• Text:
# # # #
Re: [PATCH 04/14] cxl/mem: Implement polled mode mailbox

[Date Prev][Date Next][Thread Prev][Thread Next][Date Index][Thread Index]

 



On 21-02-01 12:54:00, Konrad Rzeszutek Wilk wrote:
> > +#define cxl_doorbell_busy(cxlm)                                                \
> > +	(cxl_read_mbox_reg32(cxlm, CXLDEV_MB_CTRL_OFFSET) &                    \
> > +	 CXLDEV_MB_CTRL_DOORBELL)
> > +
> > +#define CXL_MAILBOX_TIMEOUT_US 2000
> 
> You been using the spec for the values. Is that number also from it ?
> 

Yes it is. I'll add a comment with the spec reference.

> > +
> > +enum opcode {
> > +	CXL_MBOX_OP_IDENTIFY		= 0x4000,
> > +	CXL_MBOX_OP_MAX			= 0x10000
> > +};
> > +
> > +/**
> > + * struct mbox_cmd - A command to be submitted to hardware.
> > + * @opcode: (input) The command set and command submitted to hardware.
> > + * @payload_in: (input) Pointer to the input payload.
> > + * @payload_out: (output) Pointer to the output payload. Must be allocated by
> > + *		 the caller.
> > + * @size_in: (input) Number of bytes to load from @payload.
> > + * @size_out: (output) Number of bytes loaded into @payload.
> > + * @return_code: (output) Error code returned from hardware.
> > + *
> > + * This is the primary mechanism used to send commands to the hardware.
> > + * All the fields except @payload_* correspond exactly to the fields described in
> > + * Command Register section of the CXL 2.0 spec (8.2.8.4.5). @payload_in and
> > + * @payload_out are written to, and read from the Command Payload Registers
> > + * defined in (8.2.8.4.8).
# # # #
• Supplied material:

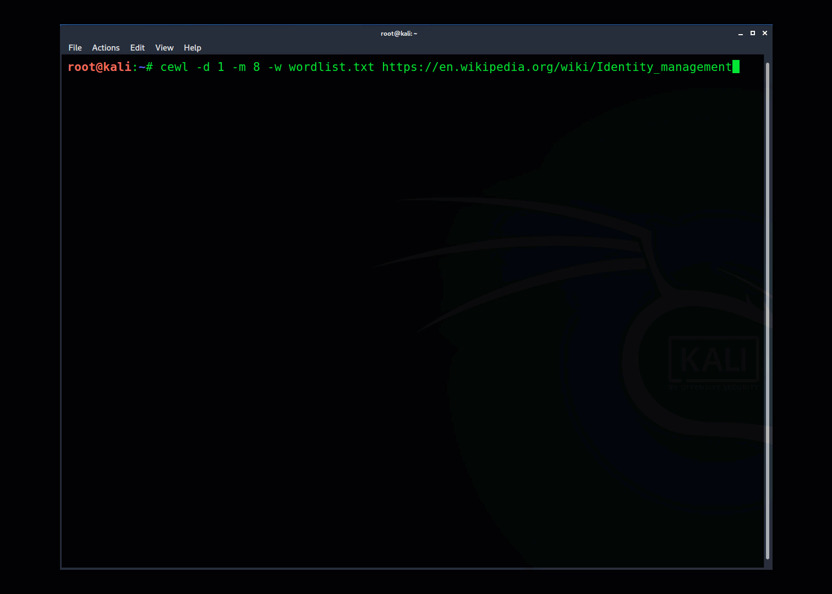The height and width of the screenshot is (594, 832).
Task: Click the green block cursor at line end
Action: (736, 67)
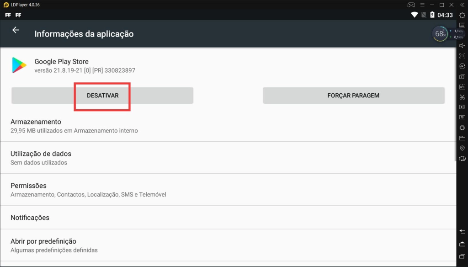Open keyboard mapping tool in sidebar
Viewport: 468px width, 267px height.
pyautogui.click(x=462, y=25)
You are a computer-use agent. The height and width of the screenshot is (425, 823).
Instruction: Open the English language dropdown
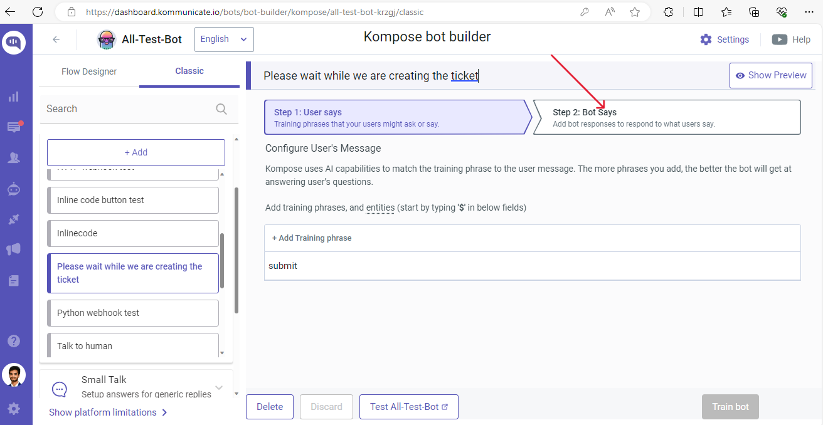[224, 39]
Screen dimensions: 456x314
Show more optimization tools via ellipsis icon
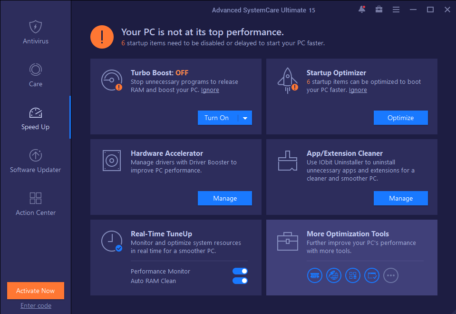tap(391, 275)
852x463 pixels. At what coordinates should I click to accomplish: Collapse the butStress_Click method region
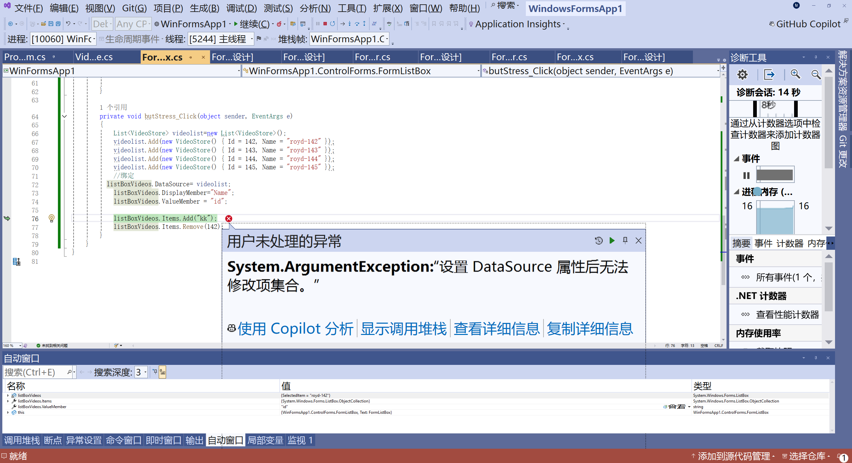tap(65, 116)
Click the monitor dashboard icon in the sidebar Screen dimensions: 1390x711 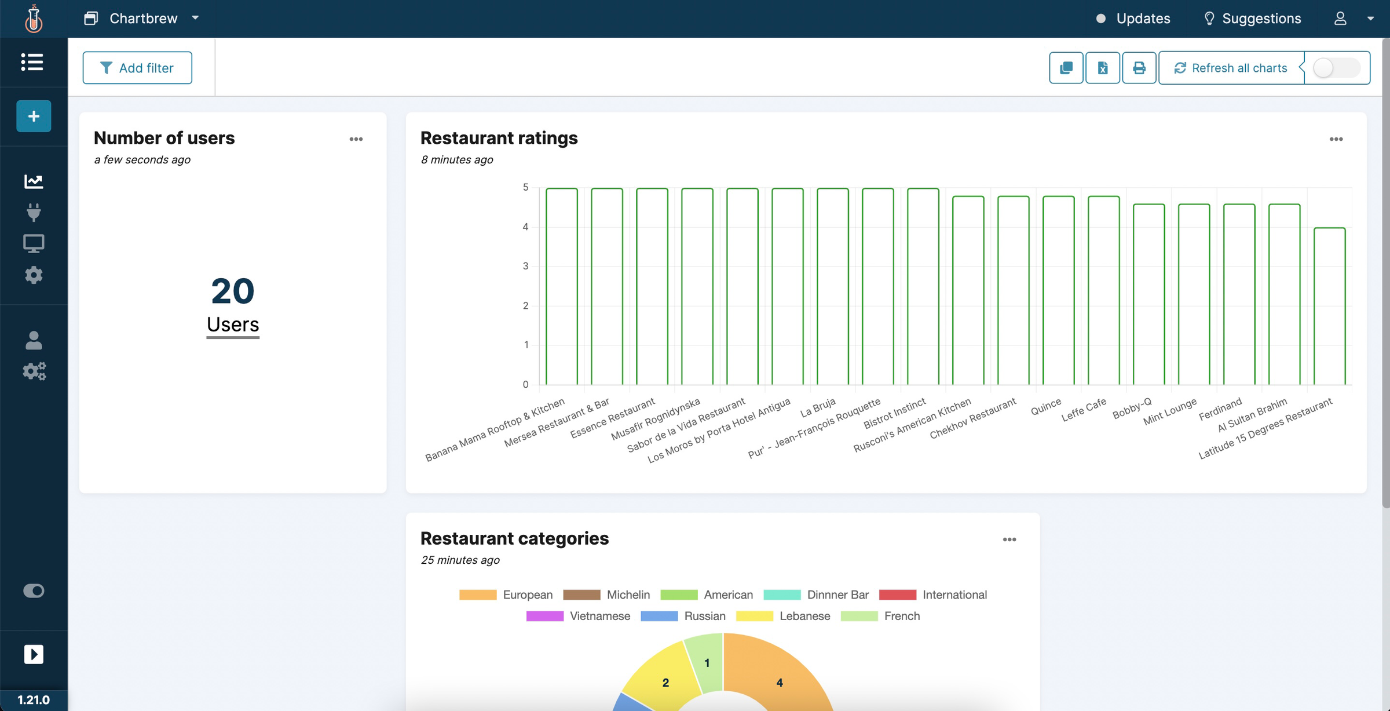(x=34, y=243)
# # # #
• Exercise requirements:
1. In the patch review, which section of the CXL 2.0 spec defines the Command Payload Registers?
2. Print everything in the patch review from "Yes it is. I'll" down to "be submitted to hardware.".

• Results for each task:
1. Section 8.2.8.4.8.

2.
Yes it is. I'll add a comment with the spec reference.

> > +
> > +enum opcode {
> > +	CXL_MBOX_OP_IDENTIFY		= 0x4000,
> > +	CXL_MBOX_OP_MAX			= 0x10000
> > +};
> > +
> > +/**
> > + * struct mbox_cmd - A command to be submitted to hardware.